Un altro motivo del fallimento della Pippin fu il marketing inefficace di Apple e Bandai. Non aveva una chiara identità di mercato: non era né una console tradizionale né un computer, ma una sorta di ibrido tra i due. Questo creava confusione tra i potenziali acquirenti, che non capivano bene cosa fosse e a cosa servisse.

Inoltre, la Pippin non aveva una strategia di distribuzione efficace: la console era venduta solo in alcuni negozi selezionati e non era pubblicizzata adeguatamente. Era anche in competizione con altre console più famose e meno costose, come la PlayStation, la Nintendo 64 e il Sega Saturn.

Infine, soffriva della scarsa reputazione di Apple nel campo dei videogiochi. Apple era vista come una società che si occupava principalmente di computer e non di console, e che non aveva una grande esperienza nel settore. La Pippin era quindi vista come un prodotto marginale e non come una vera sfida alle altre console.

La Pippin fu un prodotto molto speciale, che anticipò alcune delle caratteristiche che sarebbero diventate comuni nelle console successive, come la connessione Internet, il supporto per le periferiche e la compatibilità con il Mac OS. Tuttavia, non riuscì a imporsi sul mercato, a causa del suo prezzo elevato, della sua libreria di giochi scarsa e del suo marketing inefficace.
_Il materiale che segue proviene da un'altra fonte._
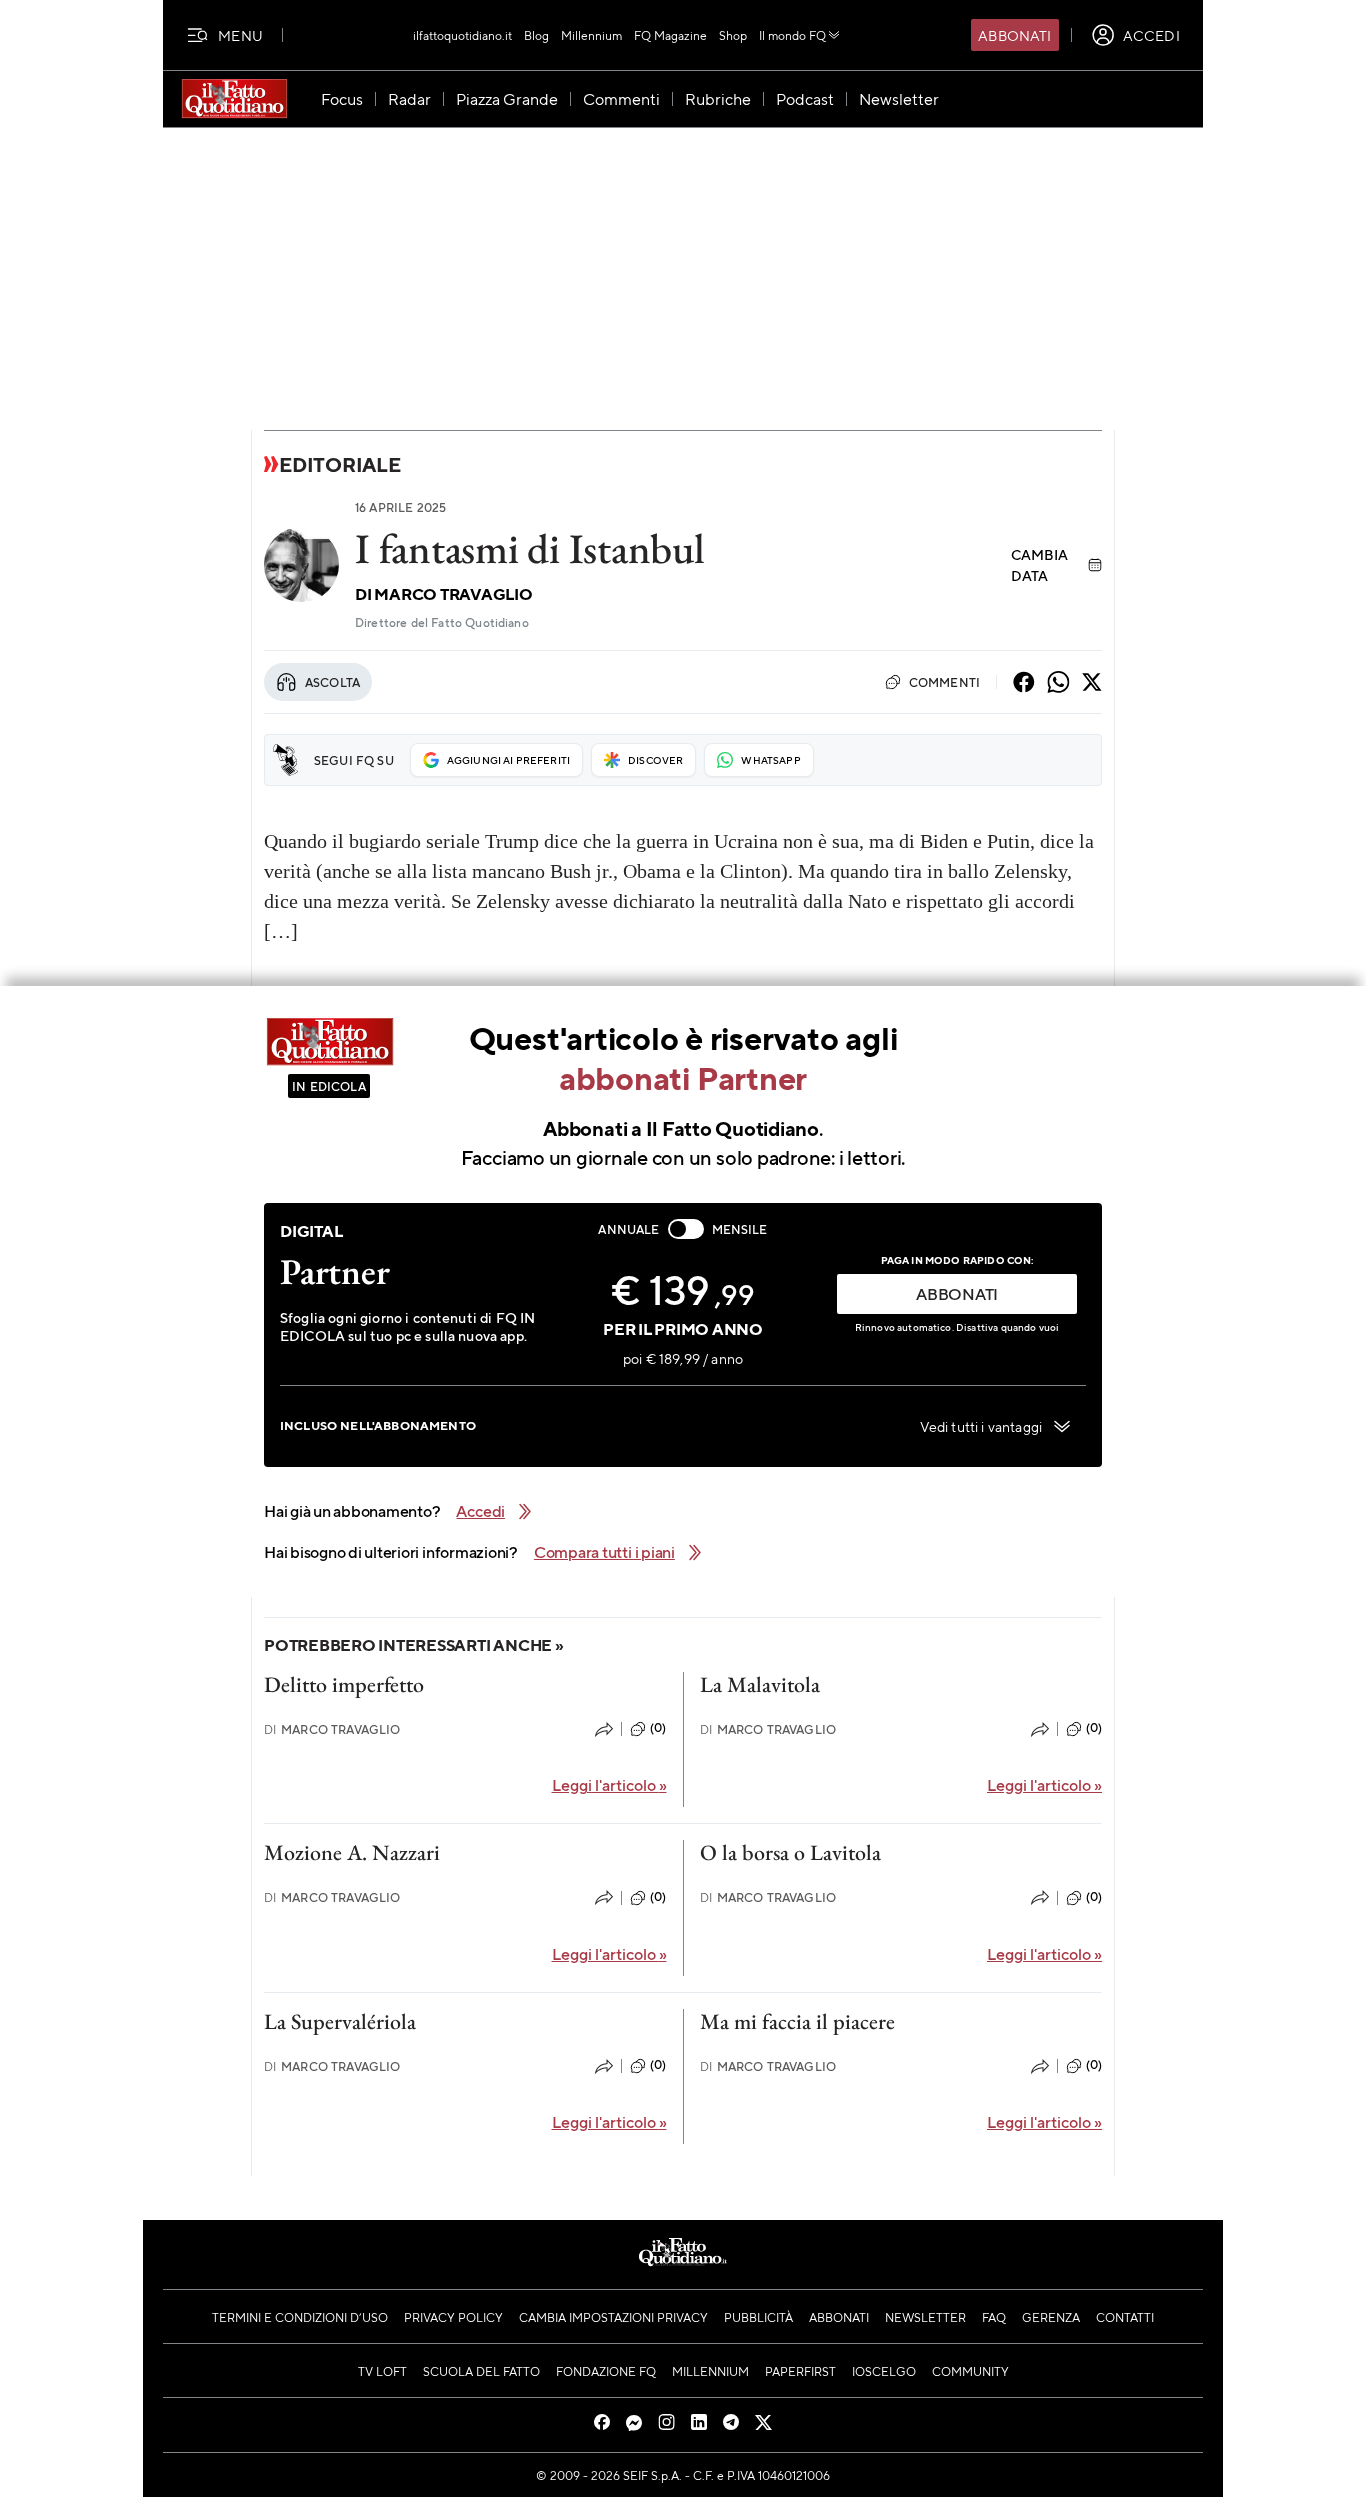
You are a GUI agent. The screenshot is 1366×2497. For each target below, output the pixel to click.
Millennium (591, 35)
Fu quindi un fallimento commerciale, ma anche una testimonianza della visione innovativa di Apple nel campo dei videogiochi.

Fallimenti videoludici e non solo, le conclusioni.

Questi sono solo alcuni esempi di progetti ambiziosi delle aziende che si sono rivelati fallimenti. Ad esempio Google, che ha lanciato e chiuso numerose iniziative nel campo del social media, della comunicazione e del gaming. Questi casi mostrano come non basti avere una buona idea o una grande reputazione per avere successo in un mercato competitivo e in continua evoluzione. Occorre anche saper ascoltare i bisogni e le preferenze dei consumatori, offrire un valore aggiunto rispetto ai concorrenti e garantire la qualità e la sicurezza dei propri prodotti e servizi. Altrimenti, si rischia di perdere la fiducia e la fedeltà dei clienti e di essere dimenticati dalla storia.